- _EXERCISE INSTRUCTIONS_:
Render the stretch of the listing from the line containing "You are a computer-use" through the end of the listing as a JSON list of strings, one string per line, skipping blank lines. Leave the pictures out of your answer.

- _DATA EXTRACT_:
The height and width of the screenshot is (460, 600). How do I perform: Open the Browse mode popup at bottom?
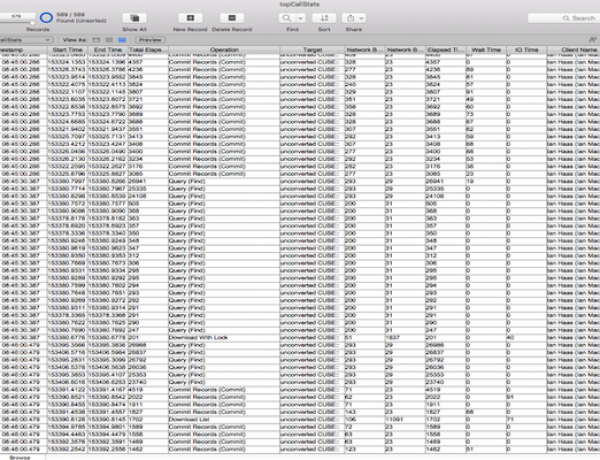point(20,456)
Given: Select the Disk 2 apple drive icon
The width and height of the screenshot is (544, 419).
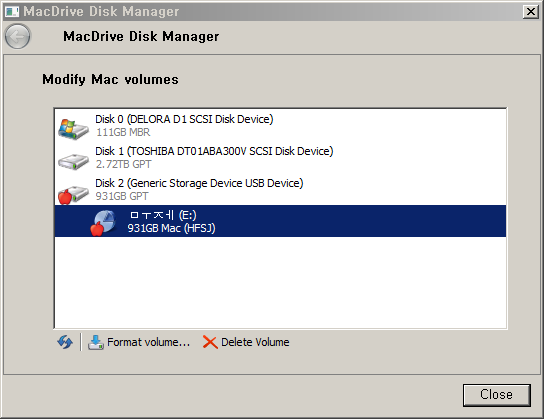Looking at the screenshot, I should pos(73,194).

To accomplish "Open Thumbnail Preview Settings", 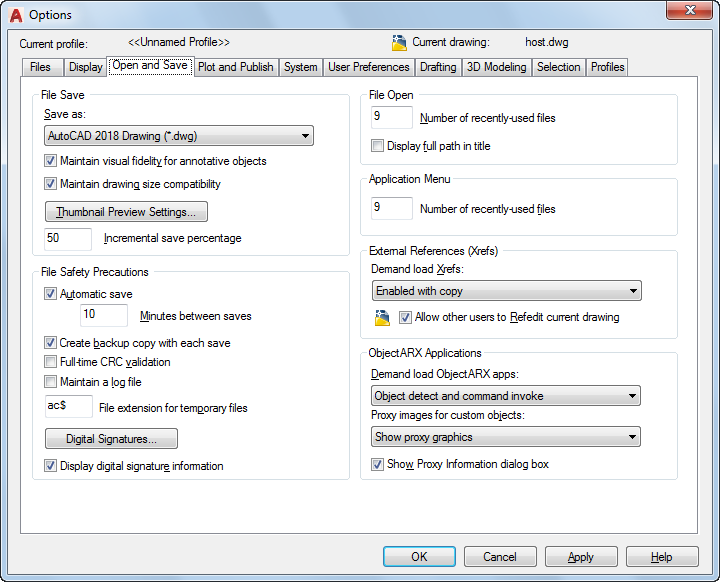I will (x=126, y=212).
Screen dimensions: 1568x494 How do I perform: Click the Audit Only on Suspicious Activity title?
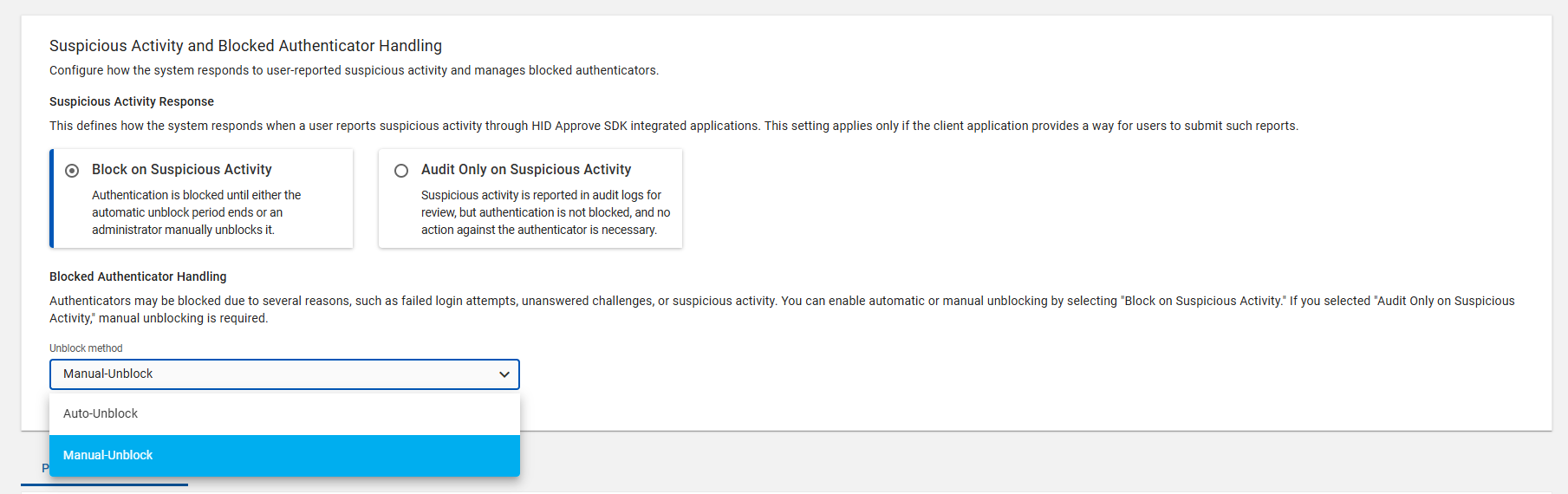tap(525, 170)
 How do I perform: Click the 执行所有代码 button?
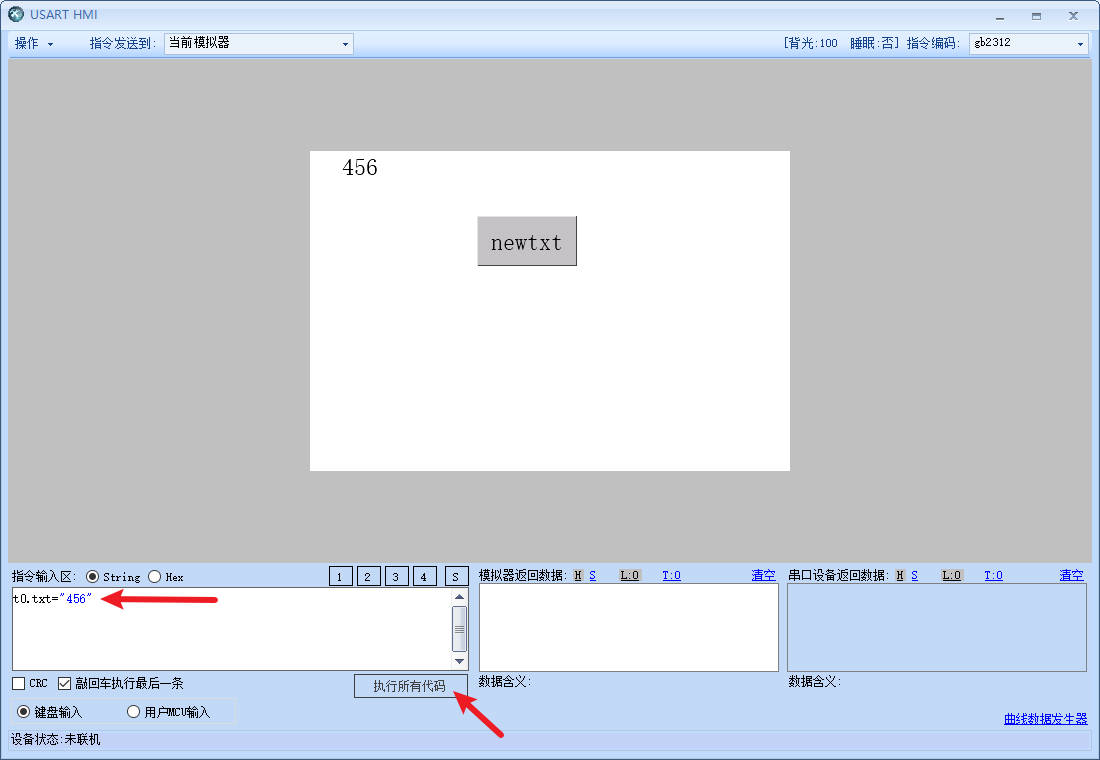click(x=410, y=686)
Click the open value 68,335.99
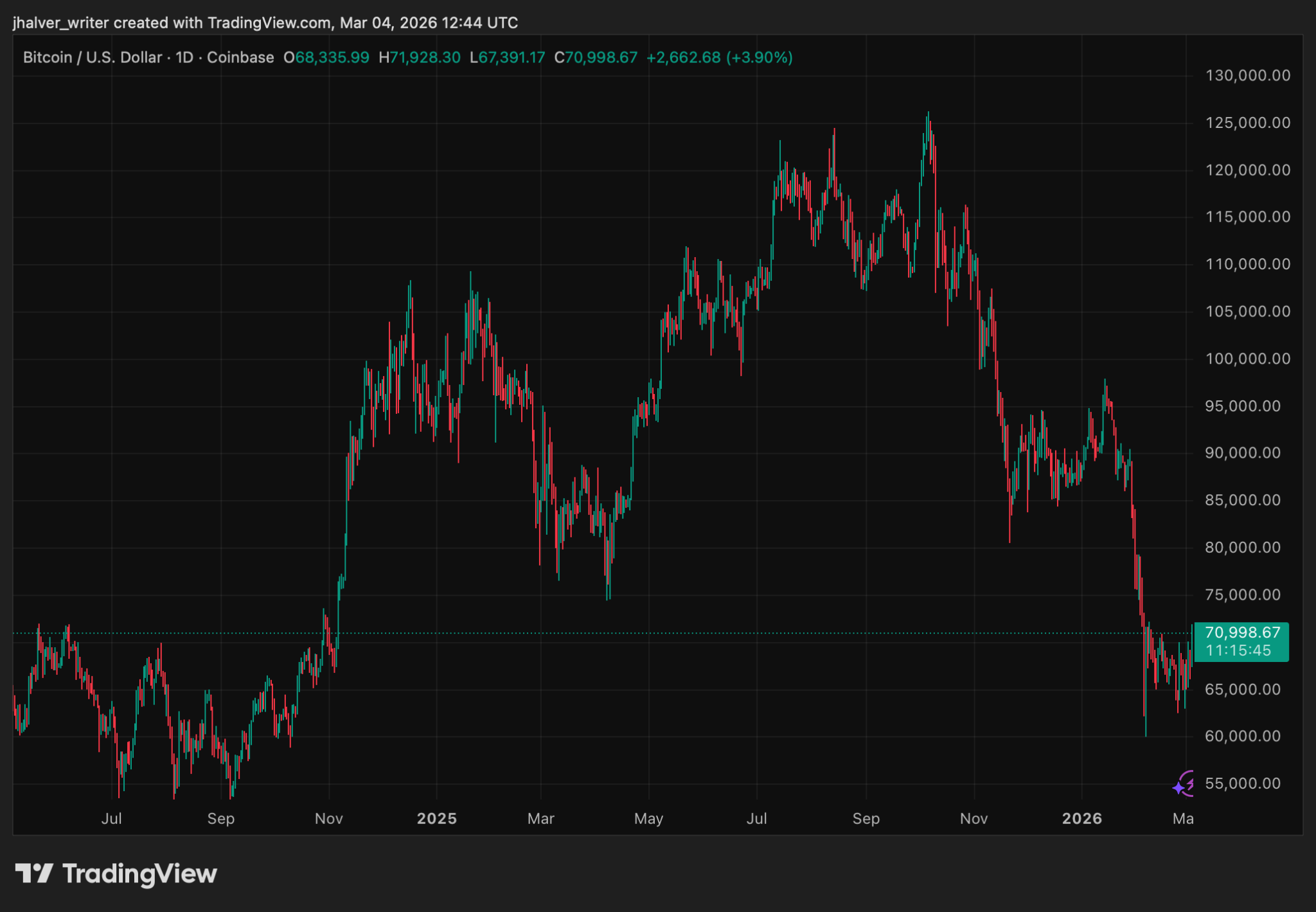The width and height of the screenshot is (1316, 912). click(x=332, y=58)
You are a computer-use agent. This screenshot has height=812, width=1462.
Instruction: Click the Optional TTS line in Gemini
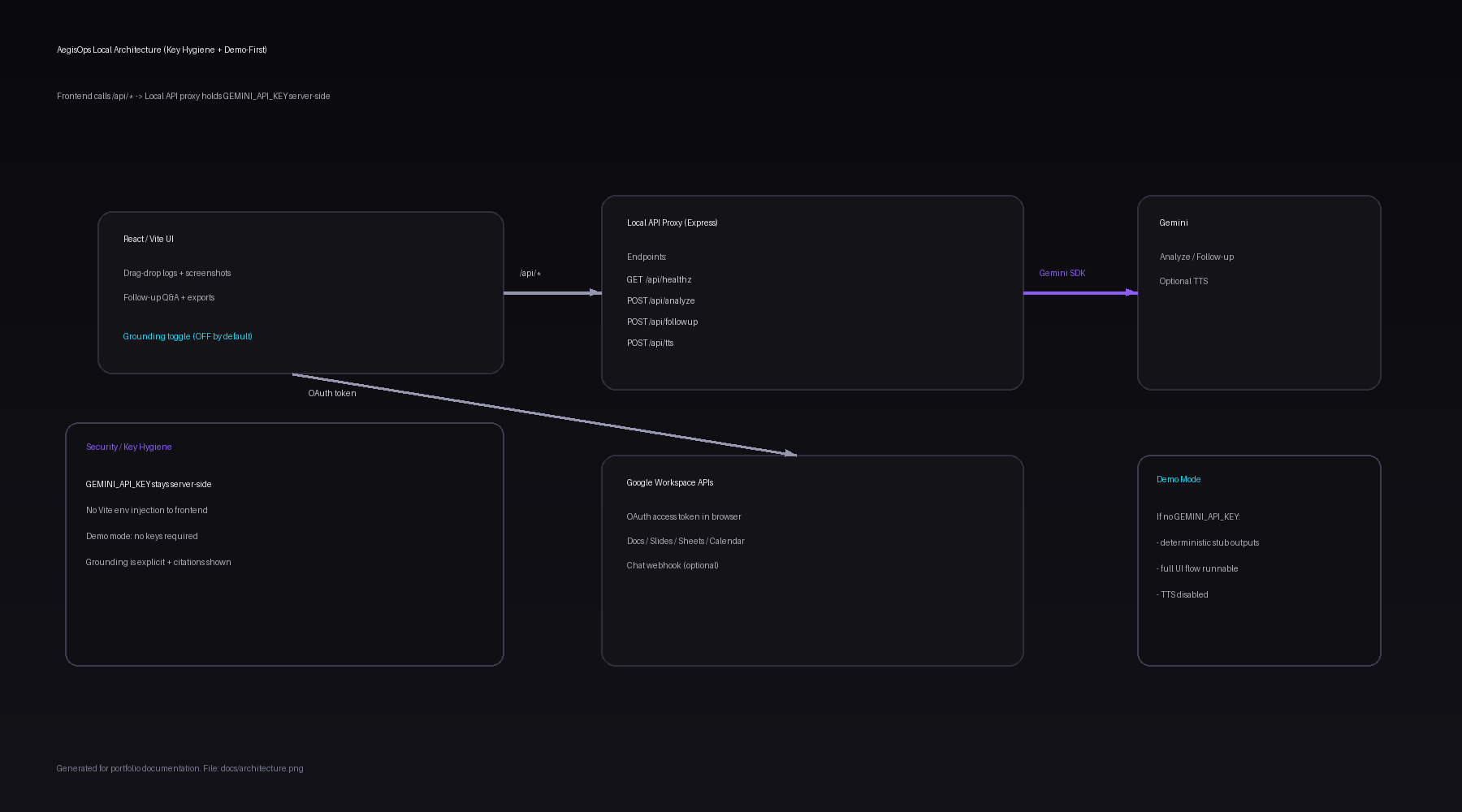(x=1183, y=280)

- _EXPECTED ANSWER_:
[
  "You are a computer-use agent. This screenshot has height=812, width=1462.",
  "Instruction: Click the Optional TTS line in Gemini",
  "(x=1183, y=280)"
]